O documento foi elaborado por um engenheiro estruturalista e reforça o resultado de uma vistoria realizada pela Codesal logo após a explosão. A nova análise também ampliou a área comprometida da estrutura, acrescentando mais um pavimento à lista das partes que precisarão ser demolidas.
De acordo com o órgão, a demolição deverá ocorrer na ala esquerda do edifício, abrangendo os apartamentos localizados no 2º, 3º e 4º andares. As demais áreas do bloco poderão ser preservadas, desde que passem por serviços de recuperação.

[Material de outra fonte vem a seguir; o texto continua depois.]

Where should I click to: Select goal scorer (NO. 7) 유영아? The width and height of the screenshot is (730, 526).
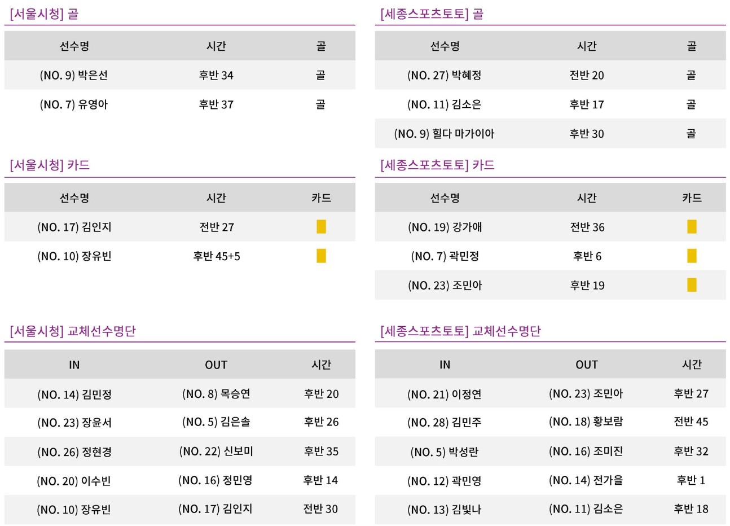pyautogui.click(x=74, y=104)
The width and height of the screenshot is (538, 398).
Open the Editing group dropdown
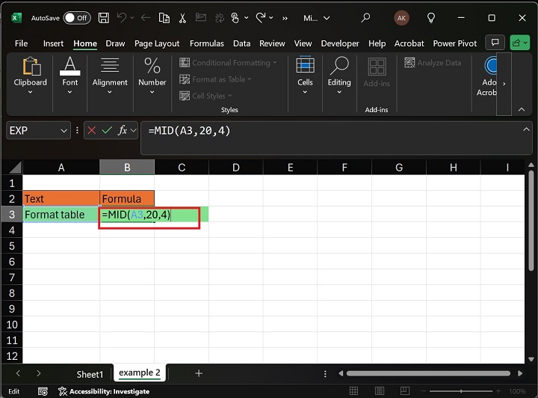coord(339,82)
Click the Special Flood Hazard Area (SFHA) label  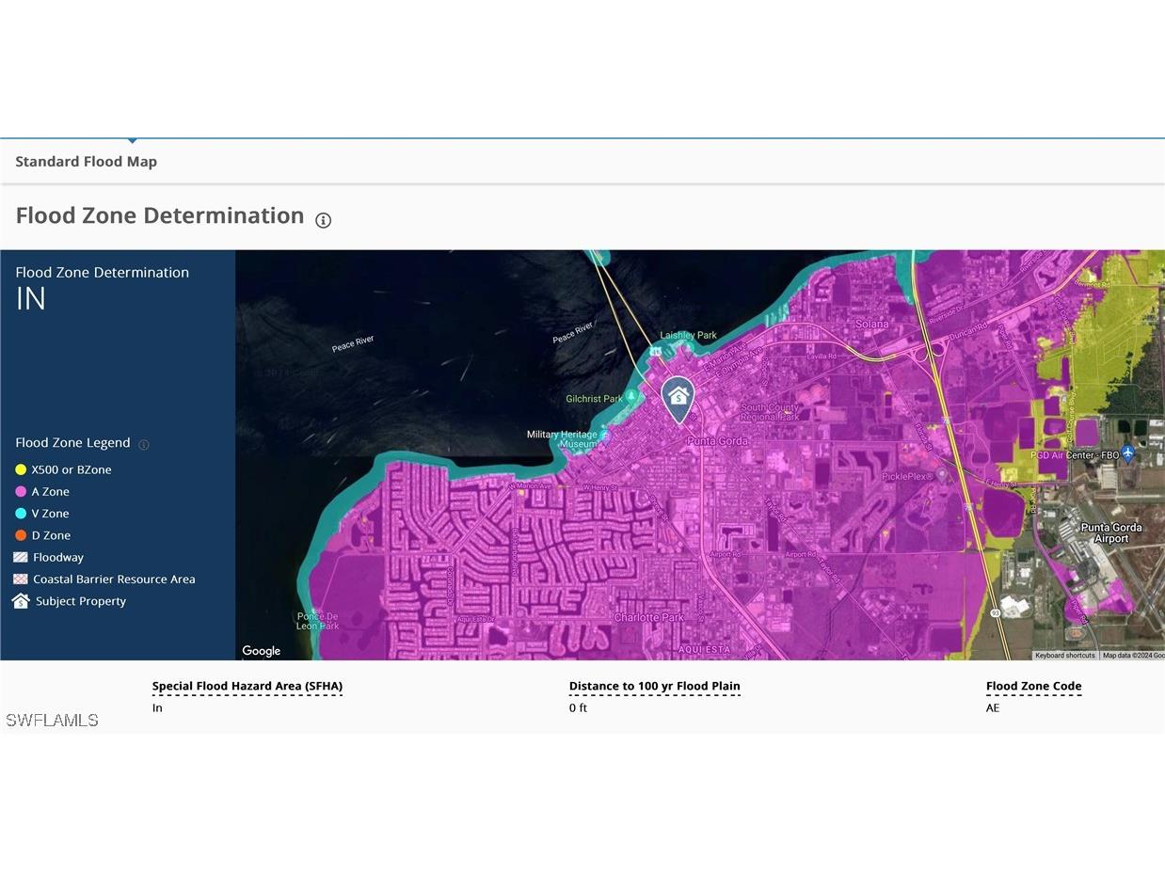[247, 687]
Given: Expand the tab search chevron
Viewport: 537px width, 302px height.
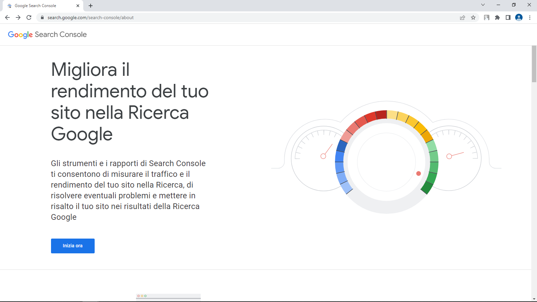Looking at the screenshot, I should (483, 5).
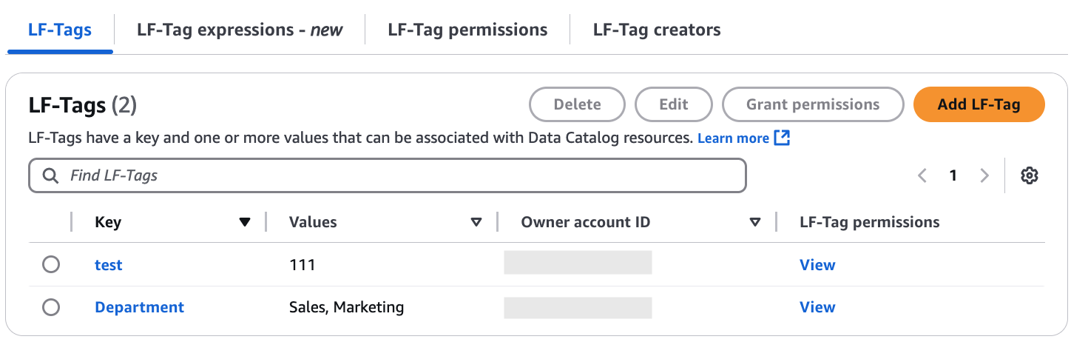View permissions for test tag
Image resolution: width=1071 pixels, height=342 pixels.
click(817, 265)
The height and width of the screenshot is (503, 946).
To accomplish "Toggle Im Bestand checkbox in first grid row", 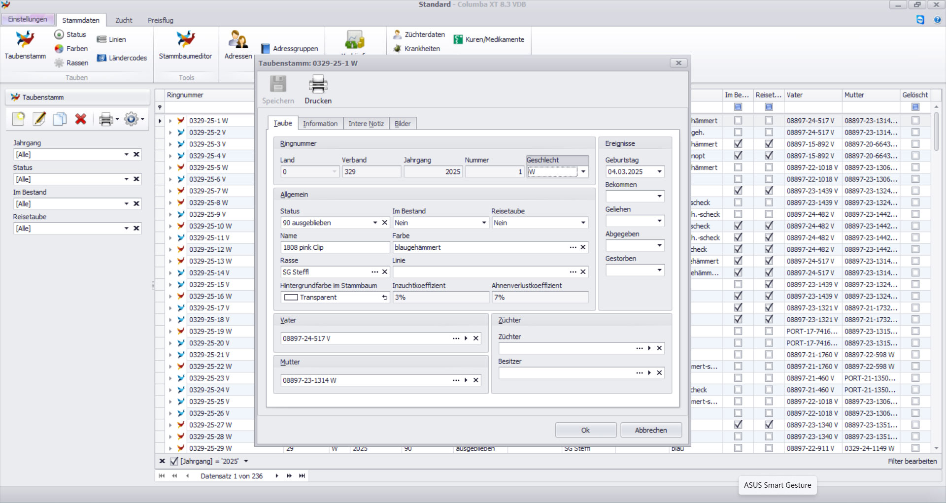I will [x=738, y=121].
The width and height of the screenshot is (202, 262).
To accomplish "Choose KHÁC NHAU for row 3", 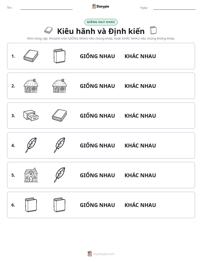I will [x=140, y=116].
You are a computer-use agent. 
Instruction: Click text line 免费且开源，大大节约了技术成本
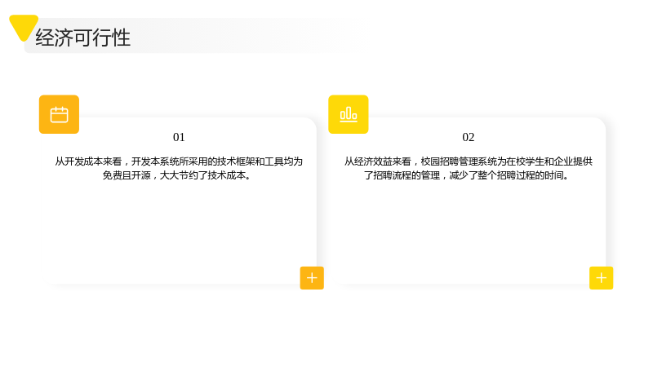coord(177,175)

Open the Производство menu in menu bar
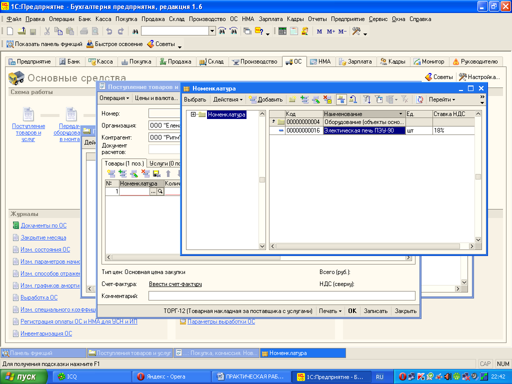[x=208, y=19]
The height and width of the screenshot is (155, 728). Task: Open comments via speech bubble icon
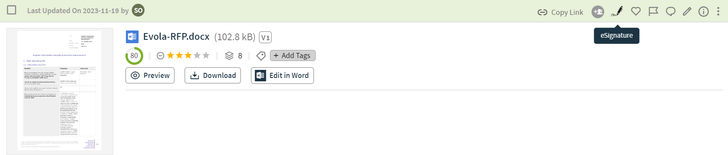(671, 11)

Para os apartamentos que permanecerão no prédio, o parecer recomenda intervenções como revestimentos, pintura, revisão de esquadrias e inspeções nas instalações elétricas e hidrossanitárias.

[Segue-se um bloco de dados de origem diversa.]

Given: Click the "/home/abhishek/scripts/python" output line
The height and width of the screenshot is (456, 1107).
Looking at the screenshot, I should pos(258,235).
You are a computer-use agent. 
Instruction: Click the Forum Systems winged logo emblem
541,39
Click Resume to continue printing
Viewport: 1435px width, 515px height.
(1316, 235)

O documento também apresenta orientações técnicas para a execução das obras de reconstrução e estabelece cuidados específicos para a demolição controlada da parte comprometida da estrutura. Segundo a Codesal, o objetivo é evitar que a estabilidade das áreas preservadas seja afetada.
O processo de demolição ficará sob responsabilidade da Secretaria de Manutenção de Salvador. Durante a operação, o acesso ao bloco vizinho na área térrea será isolado, e as janelas voltadas para o prédio atingido serão fechadas com chapas de madeirite.

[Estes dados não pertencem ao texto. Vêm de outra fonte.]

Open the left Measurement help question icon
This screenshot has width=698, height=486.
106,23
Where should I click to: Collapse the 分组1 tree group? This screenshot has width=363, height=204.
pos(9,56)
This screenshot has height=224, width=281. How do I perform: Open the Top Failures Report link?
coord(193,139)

Uma câmera de segurança registrou o momento da explosão no prédio, ocorrida por volta das 10h do dia 27 de fevereiro. O incidente começou no apartamento 204, após um vazamento de gás.
Moradores relataram que um forte cheiro de gás já podia ser sentido nos corredores do edifício desde aproximadamente 8h da manhã.
Equipes do Corpo de Bombeiros Militar da Bahia foram acionadas pelos moradores. Segundo relatos, os militares aguardaram autorização para arrombar o apartamento onde havia o vazamento.
Imagens registradas por moradores mostram os momentos que antecederam a explosão, quando bombeiros tentavam acessar o imóvel por uma das janelas.
Após a explosão, o fogo se espalhou rapidamente pelo prédio, destruindo diversos apartamentos. Alguns moradores criticaram a atuação da equipe de resgate, afirmando que o prédio não teria sido evacuado antes da tentativa de conter o vazamento.
Na época, o comandante-geral da corporação, Aloísio Mascarenhas Fernandes, afirmou que os militares seguiram os protocolos de segurança.
Segundo ele, a explosão ocorreu no momento em que os bombeiros iniciavam o atendimento da ocorrência.
O advogado e amigo do proprietário do apartamento 204 informou que o dono do imóvel autorizou o arrombamento após receber relatos do vazamento. O proprietário divide a residência entre Cachoeira, no Recôncavo baiano, e Salvador, e não estava na cidade no momento do acidente.
Ao todo, 16 pessoas precisaram de atendimento médico, sendo 12 moradores e quatro bombeiros. Quatro moradores receberam atendimento ainda no local e foram liberados.